» Text:
+ + + + + + +
Mshudulu v S (A137/2014) [2014] ZAWCHC 198 (3 December 2014)

65 Reportability
Civil Procedure

Brief Summary

Appeal — Leave to appeal — Jurisdiction of High Court — Application for leave to appeal against conviction and sentence — Superior Courts Act — Whether appellant has a vested right to appeal under repealed Supreme Court Act — Appellant convicted and sentenced prior to the coming into force of the Superior Courts Act — High Court held that the right to pursue a further appeal did not vest until the adverse judgment was delivered, which occurred after the new Act came into force — Application for leave to appeal dismissed as the High Court lacked jurisdiction to entertain it without special leave from the Supreme Court of Appeal.

About SAFLII
Databases
Search
Terms of Use
RSS Feeds
South Africa: Western Cape High Court, Cape Town
SAFLII
>>
Databases
>>
South Africa: Western Cape High Court, Cape Town
>>
2014
>>
[2014] ZAWCHC 198
|

|

Mshudulu v S (A137/2014) [2014] ZAWCHC 198 (3 December 2014)

IN
THE HIGH COURT OF SOUTH AFRICA
(
WESTERN
CAPE DIVISION, CAPE TOWN
)
CASE
NUMBER
: A137/2013
DATE
:
3 DECEMBER 2014
In
the matter between:
NANDIPHA
MSHUDULU
…...................................................................................................
Appellant
and
THE
STATE
…........................................................................................................................
Respondent
EX
TEMPORE JUDGMENT
ROGERS
J
:
[1]
This is an application for leave to appeal against the judgment we
delivered on 4 November 2014. Our judgment was in turn given
on
appeal to us from the regional court against the appellant’s
conviction and sentence on two counts. Mr van der Berg now
appears
for the appellant. Ms Mcani continues to represent the State.
[2]
The initial question we required counsel to address us on is the
question whether we have the jurisdiction to entertain the

application for leave to appeal or whether, in terms of the Superior
Courts Act, a further appeal can only be pursued on special
leave
granted by the Supreme Court of Appeal. On the face of it the
judgment of the Supreme Court of Appeal in
Van
Wyk v The State
2014 ZASCA 152
appears
to be dispositive against the appellant in the present case. In that
case, where judgment was delivered on 29 September
2014, the Supreme
Court of Appeal held that where a High Court has, in a criminal
matter, dismissed an appeal on appeal to it from
a lower court,
s 16(1)(b) of the Superior Courts Act has the effect that only
the Supreme Court of Appeal can grant leave
for a further appeal to
be pursued and that the test is the usual one of special leave
requiring some special circumstances over
and above a reasonable
prospect of success.
+ + + + + + +
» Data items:
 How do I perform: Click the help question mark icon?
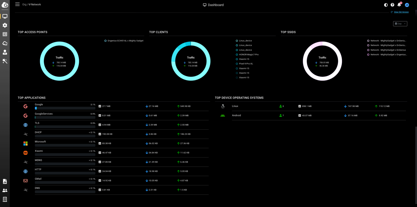tap(392, 5)
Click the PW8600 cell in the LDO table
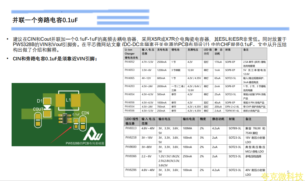Viewport: 305px width, 181px height. 131,147
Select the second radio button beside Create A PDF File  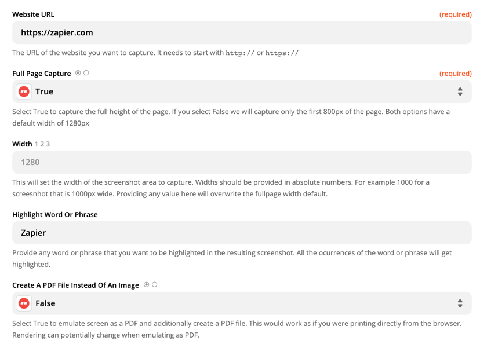pos(155,285)
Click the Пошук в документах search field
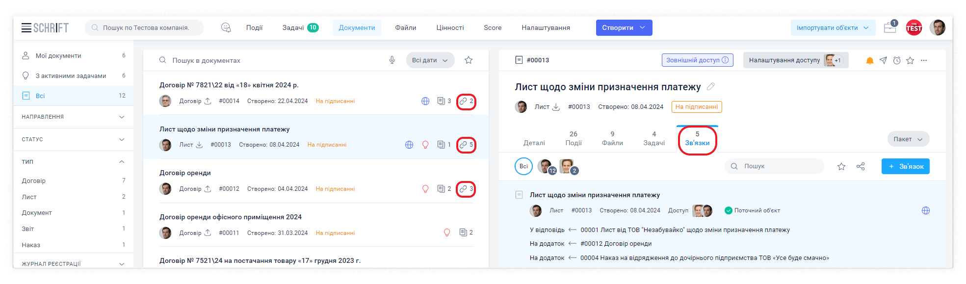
+ + + + + + +
» Tasks to perform:
- 1) Answer these questions from the judgment:
(a) On what date was the judgment delivered that the application seeks leave to appeal against?
(b) Who now appears for the appellant?
(c) On what date was judgment delivered in Van Wyk v The State?
- 2) Filter the records, keeping every line that contains the string "Click". Case counts.

» Solutions:
- 1)
(a) 4 November 2014
(b) Mr van der Berg
(c) 29 September 2014

- 2)
 How do I perform: Click the help question mark icon?
Click the PW8600 cell in the LDO table
Click the Пошук в документах search field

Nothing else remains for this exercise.